» **What to work on**:
Please restate the following records word for word.

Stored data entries
"""

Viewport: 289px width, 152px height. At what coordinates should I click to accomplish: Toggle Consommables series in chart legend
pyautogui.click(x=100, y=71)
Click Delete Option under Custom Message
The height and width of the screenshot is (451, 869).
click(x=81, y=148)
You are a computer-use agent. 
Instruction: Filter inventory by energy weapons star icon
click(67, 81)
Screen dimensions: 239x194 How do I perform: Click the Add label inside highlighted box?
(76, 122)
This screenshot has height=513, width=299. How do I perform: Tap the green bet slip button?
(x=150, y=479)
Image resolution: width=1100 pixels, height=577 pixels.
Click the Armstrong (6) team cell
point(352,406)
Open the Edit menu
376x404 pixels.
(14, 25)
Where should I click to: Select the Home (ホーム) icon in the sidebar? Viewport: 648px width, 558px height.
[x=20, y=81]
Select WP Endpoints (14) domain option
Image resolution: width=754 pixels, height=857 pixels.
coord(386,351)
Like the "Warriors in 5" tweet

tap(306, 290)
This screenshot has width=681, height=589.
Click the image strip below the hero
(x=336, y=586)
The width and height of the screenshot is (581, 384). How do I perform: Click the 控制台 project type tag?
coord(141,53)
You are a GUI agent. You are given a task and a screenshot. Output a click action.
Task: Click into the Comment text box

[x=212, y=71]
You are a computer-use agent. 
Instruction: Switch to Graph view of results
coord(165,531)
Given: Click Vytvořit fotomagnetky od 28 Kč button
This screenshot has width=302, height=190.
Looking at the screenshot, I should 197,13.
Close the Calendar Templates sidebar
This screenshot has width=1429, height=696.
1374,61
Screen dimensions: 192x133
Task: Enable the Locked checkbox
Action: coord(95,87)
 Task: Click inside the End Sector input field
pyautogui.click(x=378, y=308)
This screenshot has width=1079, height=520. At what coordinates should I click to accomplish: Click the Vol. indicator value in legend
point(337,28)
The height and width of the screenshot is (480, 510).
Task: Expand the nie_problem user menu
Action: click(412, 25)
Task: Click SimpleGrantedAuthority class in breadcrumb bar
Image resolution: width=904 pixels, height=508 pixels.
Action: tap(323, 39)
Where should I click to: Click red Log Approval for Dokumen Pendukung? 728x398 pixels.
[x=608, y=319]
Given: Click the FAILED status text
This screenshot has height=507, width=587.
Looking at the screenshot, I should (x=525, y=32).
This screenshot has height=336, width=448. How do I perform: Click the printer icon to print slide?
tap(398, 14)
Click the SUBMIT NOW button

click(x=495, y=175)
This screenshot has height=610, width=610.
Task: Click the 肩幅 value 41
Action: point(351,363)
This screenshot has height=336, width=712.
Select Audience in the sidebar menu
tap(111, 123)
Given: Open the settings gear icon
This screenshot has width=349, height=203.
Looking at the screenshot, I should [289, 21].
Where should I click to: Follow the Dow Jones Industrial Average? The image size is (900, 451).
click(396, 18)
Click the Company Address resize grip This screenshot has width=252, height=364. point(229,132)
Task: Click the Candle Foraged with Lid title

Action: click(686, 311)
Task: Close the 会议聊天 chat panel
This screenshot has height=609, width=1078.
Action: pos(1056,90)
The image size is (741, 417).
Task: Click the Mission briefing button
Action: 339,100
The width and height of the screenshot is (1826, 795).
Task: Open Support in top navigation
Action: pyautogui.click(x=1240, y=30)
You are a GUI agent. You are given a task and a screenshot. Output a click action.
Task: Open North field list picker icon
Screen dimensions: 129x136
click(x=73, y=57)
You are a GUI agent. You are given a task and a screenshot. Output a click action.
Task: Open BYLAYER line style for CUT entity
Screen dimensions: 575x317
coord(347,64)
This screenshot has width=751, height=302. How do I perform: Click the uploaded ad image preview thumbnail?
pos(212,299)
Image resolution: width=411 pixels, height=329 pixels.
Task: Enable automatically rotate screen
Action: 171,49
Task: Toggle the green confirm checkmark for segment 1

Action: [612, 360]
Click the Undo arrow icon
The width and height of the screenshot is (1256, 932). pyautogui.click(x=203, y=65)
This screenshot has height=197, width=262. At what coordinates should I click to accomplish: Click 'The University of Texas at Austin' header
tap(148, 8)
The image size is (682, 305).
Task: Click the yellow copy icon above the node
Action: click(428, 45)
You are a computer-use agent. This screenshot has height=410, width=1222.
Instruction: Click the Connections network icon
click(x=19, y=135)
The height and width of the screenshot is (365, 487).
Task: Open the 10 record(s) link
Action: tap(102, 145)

"""

» **Exercise response**:
Viewport: 289px width, 152px height. At what coordinates should I click to accomplish: Toggle Consommables series in chart legend
pyautogui.click(x=100, y=71)
Click Delete Option under Custom Message
The height and width of the screenshot is (451, 869).
click(x=81, y=148)
You are a computer-use agent. 
Instruction: Filter inventory by energy weapons star icon
click(67, 81)
Screen dimensions: 239x194 How do I perform: Click the Add label inside highlighted box?
(76, 122)
This screenshot has height=513, width=299. How do I perform: Tap the green bet slip button?
(x=150, y=479)
Image resolution: width=1100 pixels, height=577 pixels.
Click the Armstrong (6) team cell
point(352,406)
Open the Edit menu
376x404 pixels.
(14, 25)
Where should I click to: Select the Home (ホーム) icon in the sidebar? Viewport: 648px width, 558px height.
[x=20, y=81]
Select WP Endpoints (14) domain option
Image resolution: width=754 pixels, height=857 pixels.
coord(386,351)
Like the "Warriors in 5" tweet

tap(306, 290)
This screenshot has width=681, height=589.
Click the image strip below the hero
(x=336, y=586)
The width and height of the screenshot is (581, 384). How do I perform: Click the 控制台 project type tag?
coord(141,53)
You are a GUI agent. You are given a task and a screenshot. Output a click action.
Task: Click into the Comment text box

[x=212, y=71]
You are a computer-use agent. 
Instruction: Switch to Graph view of results
coord(165,531)
Given: Click Vytvořit fotomagnetky od 28 Kč button
This screenshot has width=302, height=190.
Looking at the screenshot, I should 197,13.
Close the Calendar Templates sidebar
This screenshot has width=1429, height=696.
1374,61
Screen dimensions: 192x133
Task: Enable the Locked checkbox
Action: coord(95,87)
 Task: Click inside the End Sector input field
pyautogui.click(x=378, y=308)
This screenshot has width=1079, height=520. At what coordinates should I click to accomplish: Click the Vol. indicator value in legend
point(337,28)
The height and width of the screenshot is (480, 510).
Task: Expand the nie_problem user menu
Action: click(412, 25)
Task: Click SimpleGrantedAuthority class in breadcrumb bar
Image resolution: width=904 pixels, height=508 pixels.
Action: tap(323, 39)
Where should I click to: Click red Log Approval for Dokumen Pendukung? 728x398 pixels.
[x=608, y=319]
Given: Click the FAILED status text
This screenshot has height=507, width=587.
Looking at the screenshot, I should (x=525, y=32).
This screenshot has height=336, width=448. How do I perform: Click the printer icon to print slide?
tap(398, 14)
Click the SUBMIT NOW button

click(x=495, y=175)
This screenshot has height=610, width=610.
Task: Click the 肩幅 value 41
Action: point(351,363)
This screenshot has height=336, width=712.
Select Audience in the sidebar menu
tap(111, 123)
Given: Open the settings gear icon
This screenshot has width=349, height=203.
Looking at the screenshot, I should [289, 21].
Where should I click to: Follow the Dow Jones Industrial Average? The image size is (900, 451).
click(396, 18)
Click the Company Address resize grip This screenshot has width=252, height=364. point(229,132)
Task: Click the Candle Foraged with Lid title

Action: click(686, 311)
Task: Close the 会议聊天 chat panel
This screenshot has height=609, width=1078.
Action: pos(1056,90)
The image size is (741, 417).
Task: Click the Mission briefing button
Action: 339,100
The width and height of the screenshot is (1826, 795).
Task: Open Support in top navigation
Action: pyautogui.click(x=1240, y=30)
You are a GUI agent. You are given a task and a screenshot. Output a click action.
Task: Open North field list picker icon
Screen dimensions: 129x136
click(x=73, y=57)
You are a GUI agent. You are given a task and a screenshot. Output a click action.
Task: Open BYLAYER line style for CUT entity
Screen dimensions: 575x317
coord(347,64)
This screenshot has width=751, height=302. How do I perform: Click the uploaded ad image preview thumbnail?
pos(212,299)
Image resolution: width=411 pixels, height=329 pixels.
Task: Enable automatically rotate screen
Action: 171,49
Task: Toggle the green confirm checkmark for segment 1

Action: [612, 360]
Click the Undo arrow icon
The width and height of the screenshot is (1256, 932). pyautogui.click(x=203, y=65)
This screenshot has height=197, width=262. At what coordinates should I click to accomplish: Click 'The University of Texas at Austin' header
tap(148, 8)
The image size is (682, 305).
Task: Click the yellow copy icon above the node
Action: click(428, 45)
You are a computer-use agent. This screenshot has height=410, width=1222.
Instruction: Click the Connections network icon
click(x=19, y=135)
The height and width of the screenshot is (365, 487).
Task: Open the 10 record(s) link
Action: tap(102, 145)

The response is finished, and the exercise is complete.